■ Exercise description ■
Search term "will": work out how many lines of the data below contain it, and answer with that number alone.

(Saved entries)
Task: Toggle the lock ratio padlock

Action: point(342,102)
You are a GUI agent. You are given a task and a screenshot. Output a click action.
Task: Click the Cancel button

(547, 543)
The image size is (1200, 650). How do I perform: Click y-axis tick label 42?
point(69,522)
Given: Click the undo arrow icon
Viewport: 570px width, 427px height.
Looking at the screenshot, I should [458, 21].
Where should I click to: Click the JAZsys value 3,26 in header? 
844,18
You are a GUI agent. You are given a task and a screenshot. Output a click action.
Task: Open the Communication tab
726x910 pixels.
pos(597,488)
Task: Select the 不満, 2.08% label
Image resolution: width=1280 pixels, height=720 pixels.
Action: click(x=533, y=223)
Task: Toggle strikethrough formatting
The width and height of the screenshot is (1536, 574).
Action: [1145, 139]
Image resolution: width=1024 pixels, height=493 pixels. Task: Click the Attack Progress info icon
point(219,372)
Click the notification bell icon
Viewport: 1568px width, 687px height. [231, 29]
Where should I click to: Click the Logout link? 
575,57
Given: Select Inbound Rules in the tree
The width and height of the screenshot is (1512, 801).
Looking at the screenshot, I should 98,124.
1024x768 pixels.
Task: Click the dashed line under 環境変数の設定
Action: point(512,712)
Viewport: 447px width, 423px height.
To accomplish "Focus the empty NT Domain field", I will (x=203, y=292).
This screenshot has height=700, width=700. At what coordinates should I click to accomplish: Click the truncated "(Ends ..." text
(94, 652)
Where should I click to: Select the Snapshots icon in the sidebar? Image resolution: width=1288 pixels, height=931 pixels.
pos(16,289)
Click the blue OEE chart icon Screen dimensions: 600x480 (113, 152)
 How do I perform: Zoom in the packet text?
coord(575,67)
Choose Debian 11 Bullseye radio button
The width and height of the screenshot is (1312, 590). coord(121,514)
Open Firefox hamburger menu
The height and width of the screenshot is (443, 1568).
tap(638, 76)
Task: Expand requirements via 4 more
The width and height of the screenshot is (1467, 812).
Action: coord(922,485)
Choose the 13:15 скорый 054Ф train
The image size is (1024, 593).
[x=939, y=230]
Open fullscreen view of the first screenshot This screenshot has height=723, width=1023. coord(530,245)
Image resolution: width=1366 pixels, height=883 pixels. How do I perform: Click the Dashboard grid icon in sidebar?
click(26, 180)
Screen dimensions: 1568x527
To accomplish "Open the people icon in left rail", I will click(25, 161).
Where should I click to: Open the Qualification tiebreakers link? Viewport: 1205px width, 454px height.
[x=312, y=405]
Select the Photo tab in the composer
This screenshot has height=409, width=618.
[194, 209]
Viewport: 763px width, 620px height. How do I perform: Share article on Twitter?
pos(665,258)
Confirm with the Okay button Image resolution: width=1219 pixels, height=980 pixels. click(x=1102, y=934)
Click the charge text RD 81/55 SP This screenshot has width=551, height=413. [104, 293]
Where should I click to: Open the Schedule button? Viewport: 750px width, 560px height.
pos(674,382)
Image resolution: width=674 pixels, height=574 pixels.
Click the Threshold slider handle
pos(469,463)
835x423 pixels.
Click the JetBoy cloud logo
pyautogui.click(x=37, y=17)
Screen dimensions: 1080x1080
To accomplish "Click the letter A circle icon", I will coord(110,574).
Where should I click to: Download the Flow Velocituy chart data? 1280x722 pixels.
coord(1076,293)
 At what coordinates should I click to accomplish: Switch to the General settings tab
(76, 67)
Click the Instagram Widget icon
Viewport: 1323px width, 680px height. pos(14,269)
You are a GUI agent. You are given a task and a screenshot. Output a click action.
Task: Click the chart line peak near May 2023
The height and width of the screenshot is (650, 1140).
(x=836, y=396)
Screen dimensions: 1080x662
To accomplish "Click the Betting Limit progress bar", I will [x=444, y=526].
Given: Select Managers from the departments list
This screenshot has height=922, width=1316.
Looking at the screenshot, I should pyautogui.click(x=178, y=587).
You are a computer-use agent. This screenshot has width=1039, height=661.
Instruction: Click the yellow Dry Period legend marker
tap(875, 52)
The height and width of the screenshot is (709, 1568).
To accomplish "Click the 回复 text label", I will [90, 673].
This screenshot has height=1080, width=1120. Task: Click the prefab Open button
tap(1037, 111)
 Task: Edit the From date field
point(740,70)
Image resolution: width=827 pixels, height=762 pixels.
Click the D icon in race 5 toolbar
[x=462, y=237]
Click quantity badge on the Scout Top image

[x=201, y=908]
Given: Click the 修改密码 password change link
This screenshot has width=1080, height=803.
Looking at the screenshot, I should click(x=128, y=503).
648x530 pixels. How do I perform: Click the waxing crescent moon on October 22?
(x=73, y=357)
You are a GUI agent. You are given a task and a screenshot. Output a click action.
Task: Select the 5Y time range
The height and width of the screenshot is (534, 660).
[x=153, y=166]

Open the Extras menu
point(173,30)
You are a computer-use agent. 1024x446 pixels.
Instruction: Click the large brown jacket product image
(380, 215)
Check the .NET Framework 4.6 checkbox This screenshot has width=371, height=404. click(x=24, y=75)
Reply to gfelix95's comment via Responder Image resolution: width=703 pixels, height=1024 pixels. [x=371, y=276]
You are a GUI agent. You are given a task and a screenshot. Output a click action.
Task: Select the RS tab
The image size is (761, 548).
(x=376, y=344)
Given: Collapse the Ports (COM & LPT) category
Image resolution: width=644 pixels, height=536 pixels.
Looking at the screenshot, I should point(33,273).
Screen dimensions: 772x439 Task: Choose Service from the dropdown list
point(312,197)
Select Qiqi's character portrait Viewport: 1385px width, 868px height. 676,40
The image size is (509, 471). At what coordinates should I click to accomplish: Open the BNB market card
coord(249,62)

■ Output ■
5